About a year ago I thought it would be a good idea to buy a spare hard drive and set up RAID 1 (mirrored) on my computer. I've gotten so many emails from users of Senuti who have had failed hard drives. It kind of made me paranoid that my hard drive would fail. A second internal hard drive wasn't too expensive, so I went ahead and bought one.
I got pretty much the same model as the one that came with the computer. Same size and everything; it might have just been a generation newer, but for all intensive purposes, the same drive. It took me a while to get around to setting up the RAID because I needed to format the drive at the same time. I did get around to it eventually, and it went pretty well. Disk Utility was pretty easy to use to set it up. I got a partition on each of the two disks to mirror each other.
Fast forward a year when I decided to try to get more than one partition to work with RAID 1. I don't claim to be an expert with RAIDs, but I can't think of any reason that you wouldn't be able to set up two disks with multiple partitions to mirror each other.

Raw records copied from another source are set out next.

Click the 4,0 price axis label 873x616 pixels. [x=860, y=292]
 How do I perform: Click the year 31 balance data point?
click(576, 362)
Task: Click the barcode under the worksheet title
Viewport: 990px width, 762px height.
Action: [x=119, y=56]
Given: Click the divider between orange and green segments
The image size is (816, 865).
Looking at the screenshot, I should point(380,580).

Partitions A1, B1, and C1 on the first drive could mirror partitions A2, B2, and C2 on the second drive if the sizes were the same. Disk Utility doesn't let you do this. It doesn't tell you that you can't, though. It will just go ahead and attempt it anyway. You can set up A1 to mirror A2 just fine, but if you try to make B1 mirror B2 it will probably fail to work and also put your A1-A2 RIAD into a degraded state. When I did this, A1 and A2 held all of my important data.

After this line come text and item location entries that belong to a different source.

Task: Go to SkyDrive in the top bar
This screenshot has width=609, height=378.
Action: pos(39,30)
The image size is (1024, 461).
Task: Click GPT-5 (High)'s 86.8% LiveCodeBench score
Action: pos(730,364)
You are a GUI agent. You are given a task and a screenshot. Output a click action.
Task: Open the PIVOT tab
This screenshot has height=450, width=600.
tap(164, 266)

So at that point my startup disk was a degraded RAID, and things didn't work so well. My computer started up sometimes. I managed to save all of my data (a long, scary process) and decided to go with a RAID 1 on one partition which had worked before. This worked fine for about a month, but then my computer started to freeze and stop responding entirely. Restarting led to it just logging me off -- normally within the first 2 minutes -- and showing me a blue screen. So I reinstalled OS X on a separate (non RAID) partition and the computer started just fine. But the RAID unmounted itself unexpectedly after 2 minutes of the computer being on. That explained why it just logged me off before. I was able to recover my data again, and left the RAID partition in its unstable state for a while thinking it wasn't really affecting anything.
Last night I realized it was affecting things. I tried playing a DVD, and the DVD wouldn't play. I thought it was just that the computer couldn't read the disk. It turns out that my computer wouldn't mount anything that wasn't available when the computer was booted.
I removed the RAID partition, and everything appears to be working normally now. RAID 1 doesn't seem like it would be all that difficult for Apple to get working. I realize it's not something most Mac OS X users would use, but its a very valuable tool for some. For now I'm going to have to resort to drag and drop backup to the second drive. Apple's Time Machine should make backup to the drive easier, but RAID 1 makes it automatic. Too bad.